From the first line to the last, transcribe the data exactly and skip the pictures.

(Screenshot grounding data)
↓

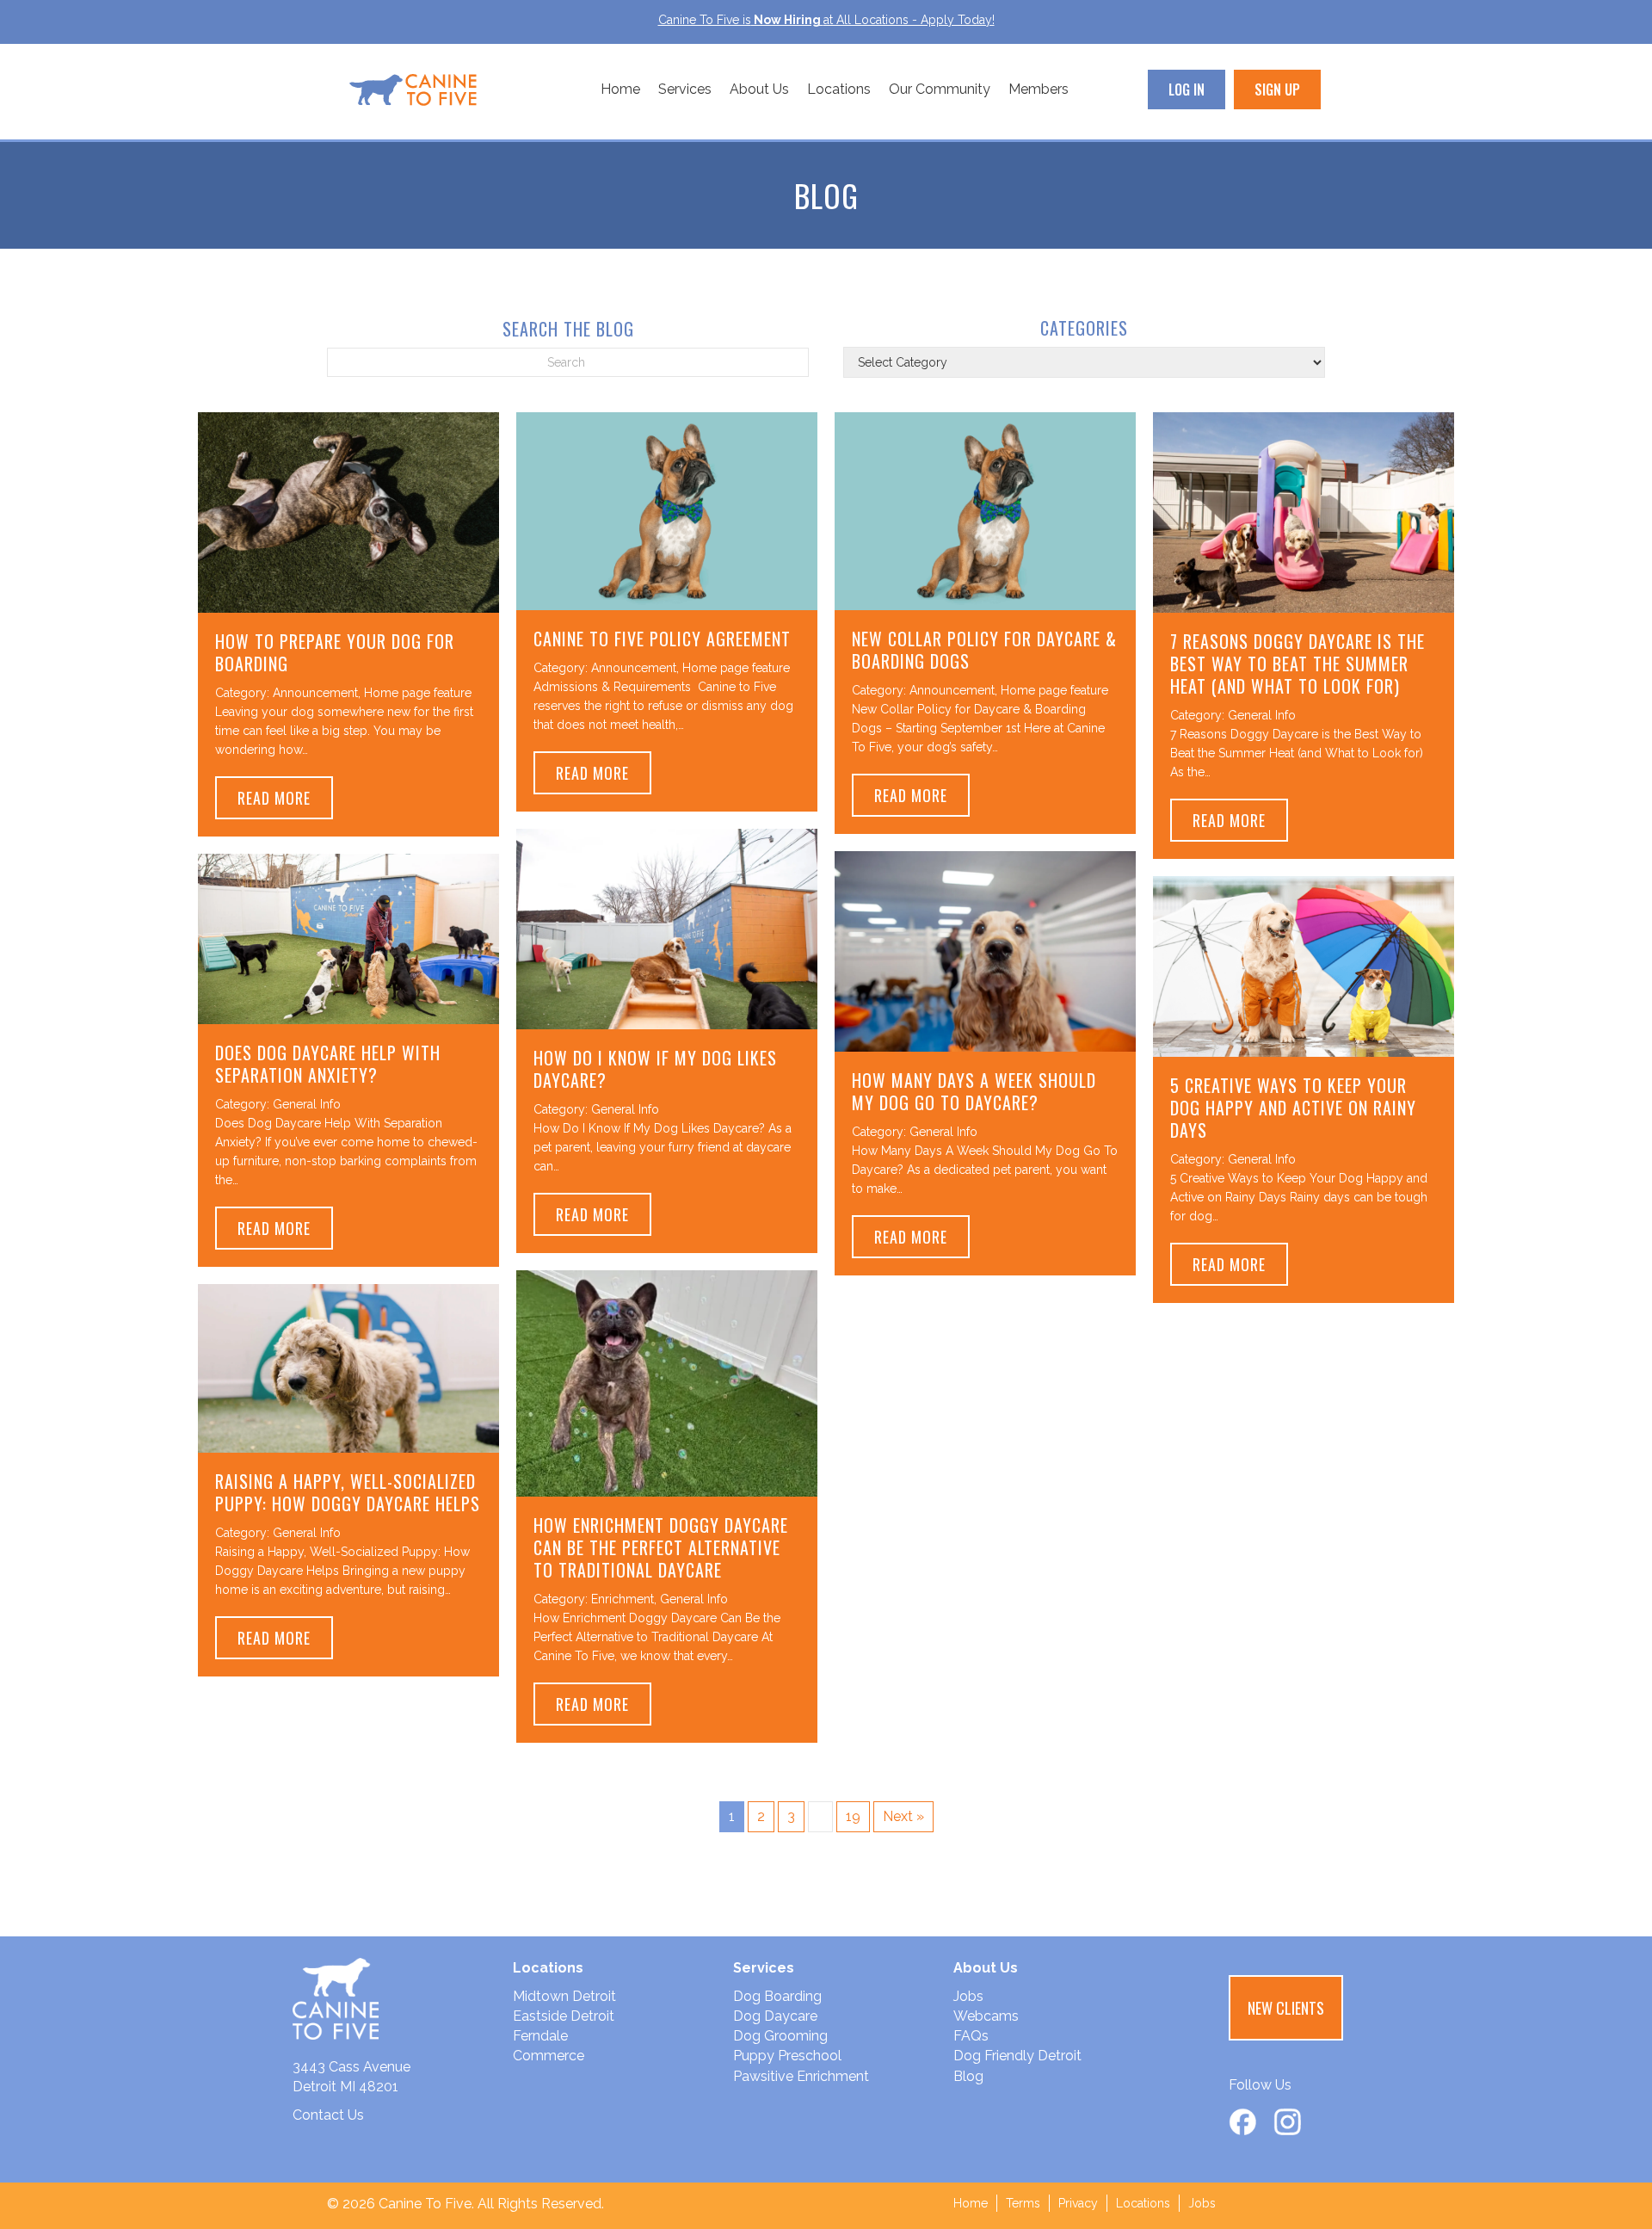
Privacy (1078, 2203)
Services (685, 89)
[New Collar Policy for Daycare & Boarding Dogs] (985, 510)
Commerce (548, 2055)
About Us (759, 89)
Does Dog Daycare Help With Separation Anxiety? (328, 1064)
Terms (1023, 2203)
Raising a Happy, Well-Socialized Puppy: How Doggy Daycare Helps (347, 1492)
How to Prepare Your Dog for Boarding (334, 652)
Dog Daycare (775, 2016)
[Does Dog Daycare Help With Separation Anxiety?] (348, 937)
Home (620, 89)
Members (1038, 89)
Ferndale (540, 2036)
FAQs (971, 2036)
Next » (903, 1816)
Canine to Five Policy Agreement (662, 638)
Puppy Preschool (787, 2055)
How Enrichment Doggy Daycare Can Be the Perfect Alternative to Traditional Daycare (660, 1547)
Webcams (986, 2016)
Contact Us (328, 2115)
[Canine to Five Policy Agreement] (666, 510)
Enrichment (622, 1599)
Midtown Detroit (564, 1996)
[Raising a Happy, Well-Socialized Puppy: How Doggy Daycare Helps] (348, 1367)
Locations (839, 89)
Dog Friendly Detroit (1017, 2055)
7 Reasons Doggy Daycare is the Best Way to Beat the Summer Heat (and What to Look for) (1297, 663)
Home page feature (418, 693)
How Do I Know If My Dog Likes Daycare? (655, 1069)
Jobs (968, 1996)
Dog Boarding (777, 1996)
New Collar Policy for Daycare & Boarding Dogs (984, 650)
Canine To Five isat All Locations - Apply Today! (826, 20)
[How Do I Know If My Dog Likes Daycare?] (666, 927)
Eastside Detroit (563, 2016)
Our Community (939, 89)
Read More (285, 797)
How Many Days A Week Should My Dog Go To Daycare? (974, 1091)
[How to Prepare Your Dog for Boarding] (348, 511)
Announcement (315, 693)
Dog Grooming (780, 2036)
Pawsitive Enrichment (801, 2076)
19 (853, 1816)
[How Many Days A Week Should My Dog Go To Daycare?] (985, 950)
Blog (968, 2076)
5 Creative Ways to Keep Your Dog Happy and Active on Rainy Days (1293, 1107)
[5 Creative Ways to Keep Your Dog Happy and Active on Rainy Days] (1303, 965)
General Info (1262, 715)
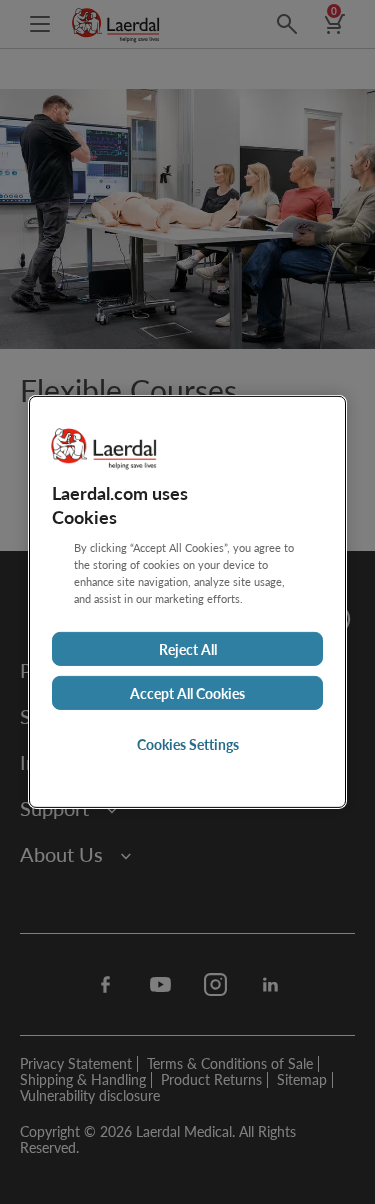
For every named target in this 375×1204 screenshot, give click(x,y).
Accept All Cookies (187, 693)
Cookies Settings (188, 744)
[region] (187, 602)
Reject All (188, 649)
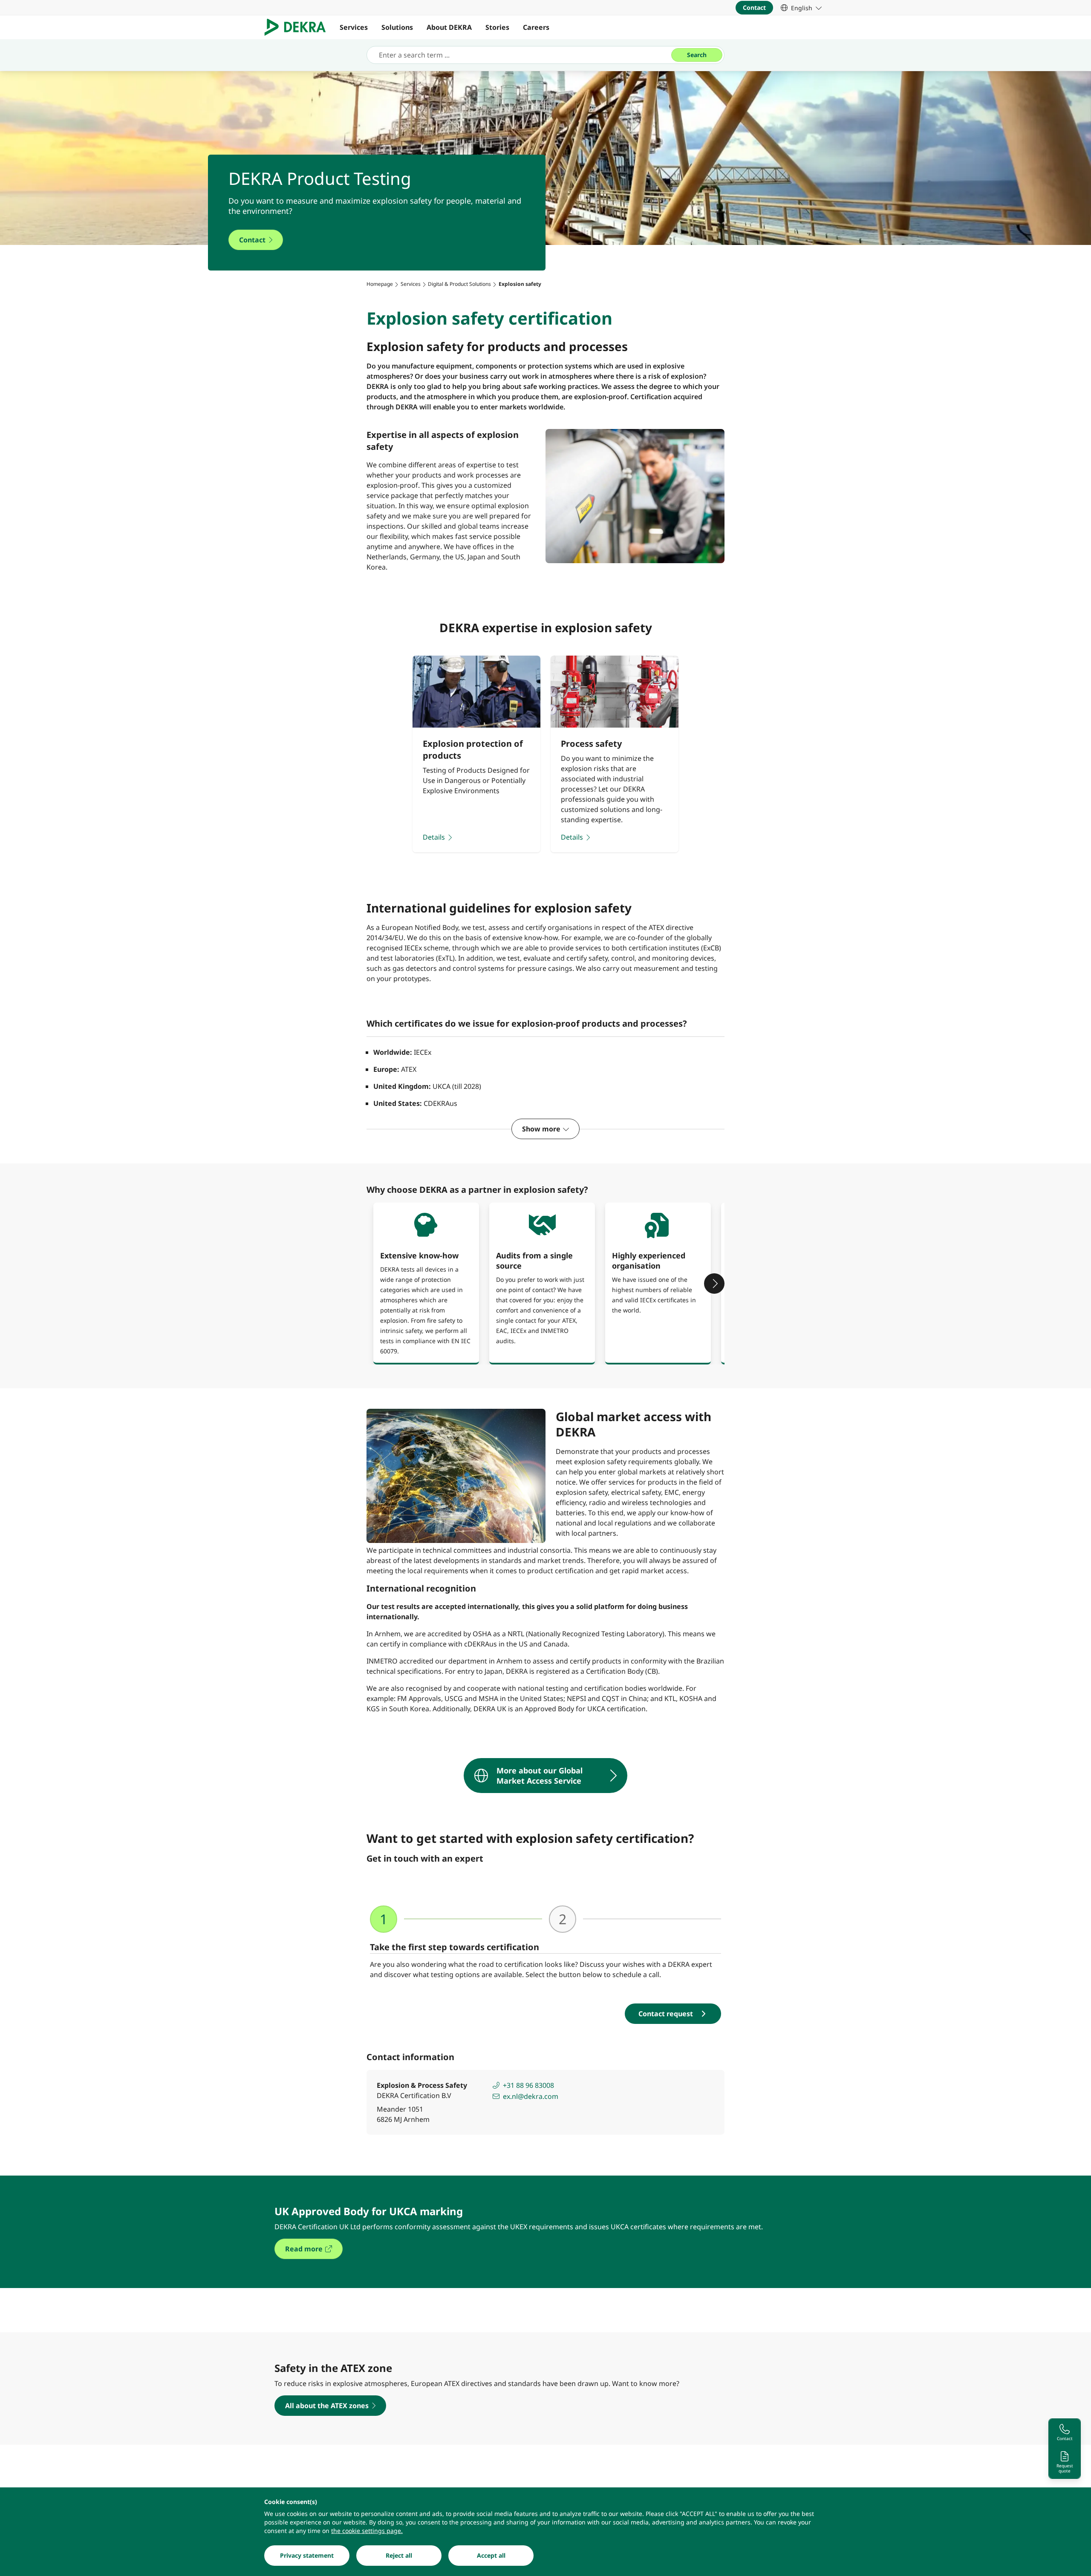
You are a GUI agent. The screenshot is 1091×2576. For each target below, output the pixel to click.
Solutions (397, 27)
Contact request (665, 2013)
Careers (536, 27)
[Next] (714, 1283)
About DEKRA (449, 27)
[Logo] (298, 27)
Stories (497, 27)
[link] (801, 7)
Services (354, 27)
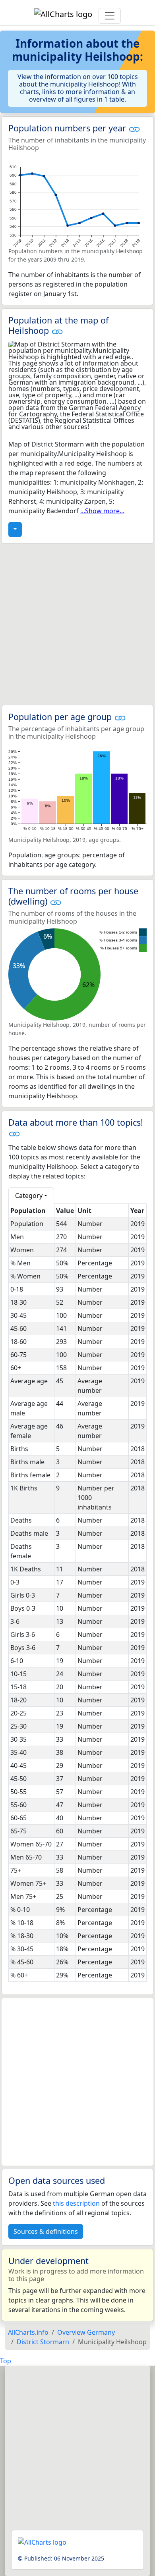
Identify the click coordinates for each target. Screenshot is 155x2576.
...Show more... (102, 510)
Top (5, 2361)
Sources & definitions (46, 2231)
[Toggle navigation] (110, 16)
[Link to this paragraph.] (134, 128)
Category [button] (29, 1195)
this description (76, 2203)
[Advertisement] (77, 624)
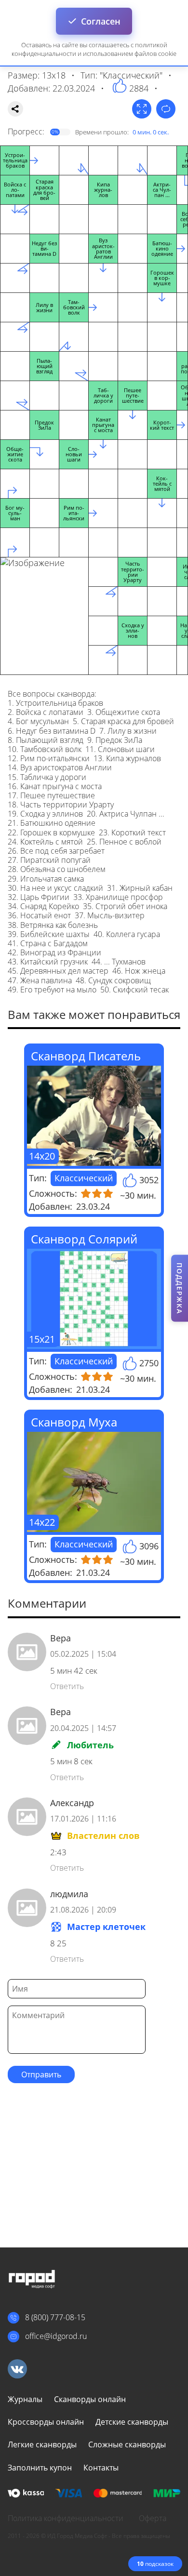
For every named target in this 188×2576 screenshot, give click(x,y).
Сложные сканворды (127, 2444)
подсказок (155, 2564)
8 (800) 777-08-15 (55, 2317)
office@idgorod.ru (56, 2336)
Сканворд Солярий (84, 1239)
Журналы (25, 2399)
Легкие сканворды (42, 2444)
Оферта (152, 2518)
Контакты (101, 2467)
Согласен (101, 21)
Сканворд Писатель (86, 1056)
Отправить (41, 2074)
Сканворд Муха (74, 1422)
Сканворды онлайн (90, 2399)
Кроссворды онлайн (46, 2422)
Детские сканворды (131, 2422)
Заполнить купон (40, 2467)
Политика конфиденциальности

↑

● Expected answer
Privacy (1078, 2203)
Services (685, 89)
[New Collar Policy for Daycare & Boarding Dogs] (985, 510)
Commerce (548, 2055)
About Us (759, 89)
Does Dog Daycare Help With Separation Anxiety? (328, 1064)
Terms (1023, 2203)
Raising a Happy, Well-Socialized Puppy: How Doggy Daycare Helps (347, 1492)
How to Prepare Your Dog for Boarding (334, 652)
Dog Daycare (775, 2016)
[Does Dog Daycare Help With Separation Anxiety?] (348, 937)
Home (620, 89)
Members (1038, 89)
Ferndale (540, 2036)
FAQs (971, 2036)
Next » (903, 1816)
Canine to Five Policy Agreement (662, 638)
Puppy Preschool (787, 2055)
How Enrichment Doggy Daycare Can Be the Perfect Alternative to Traditional Daycare (660, 1547)
Webcams (986, 2016)
Contact Us (328, 2115)
[Canine to Five Policy Agreement] (666, 510)
Enrichment (622, 1599)
Midtown Detroit (564, 1996)
[Raising a Happy, Well-Socialized Puppy: How Doggy Daycare Helps] (348, 1367)
Locations (839, 89)
Dog Friendly Detroit (1017, 2055)
7 Reasons Doggy Daycare is the Best Way to Beat the Summer Heat (and What to Look for) (1297, 663)
Home page feature (418, 693)
How Do I Know If My Dog Likes Daycare? (655, 1069)
Jobs (968, 1996)
Dog Boarding (777, 1996)
New Collar Policy for Daycare & Boarding Dogs (984, 650)
Canine To Five isat All Locations - Apply Today! (826, 20)
[How Do I Know If My Dog Likes Daycare?] (666, 927)
Eastside Detroit (563, 2016)
Our Community (939, 89)
Read More (285, 797)
How Many Days A Week Should My Dog Go To Daycare? (974, 1091)
[How to Prepare Your Dog for Boarding] (348, 511)
Announcement (315, 693)
Dog Grooming (780, 2036)
Pawsitive Enrichment (801, 2076)
19 (853, 1816)
[How Many Days A Week Should My Dog Go To Daycare?] (985, 950)
Blog (968, 2076)
5 Creative Ways to Keep Your Dog Happy and Active on Rainy Days (1293, 1107)
[5 Creative Ways to Keep Your Dog Happy and Active on Rainy Days] (1303, 965)
General Info (1262, 715)
For every named target in this 375×1204 screenshot, give click(x,y).
Accept All Cookies (187, 693)
Cookies Settings (188, 744)
[region] (187, 602)
Reject All (188, 649)
You are a GUI agent. The screenshot is 1091×2576. For each target below, output the pixel to click.
Solutions (397, 27)
Contact request (665, 2013)
Careers (536, 27)
[Next] (714, 1283)
About DEKRA (449, 27)
[Logo] (298, 27)
Stories (497, 27)
[link] (801, 7)
Services (354, 27)
Identify the click coordinates for each target. Screenshot is 155x2576.
...Show more... (102, 510)
Top (5, 2361)
Sources & definitions (46, 2231)
[Toggle navigation] (110, 16)
[Link to this paragraph.] (134, 128)
Category [button] (29, 1195)
this description (76, 2203)
[Advertisement] (77, 624)
For every named target in this 188×2576 screenshot, give click(x,y).
Сложные сканворды (127, 2444)
подсказок (155, 2564)
8 (800) 777-08-15 (55, 2317)
office@idgorod.ru (56, 2336)
Сканворд Солярий (84, 1239)
Журналы (25, 2399)
Легкие сканворды (42, 2444)
Оферта (152, 2518)
Контакты (101, 2467)
Согласен (101, 21)
Сканворд Писатель (86, 1056)
Отправить (41, 2074)
Сканворд Муха (74, 1422)
Сканворды онлайн (90, 2399)
Кроссворды онлайн (46, 2422)
Детские сканворды (131, 2422)
Заполнить купон (40, 2467)
Политика конфиденциальности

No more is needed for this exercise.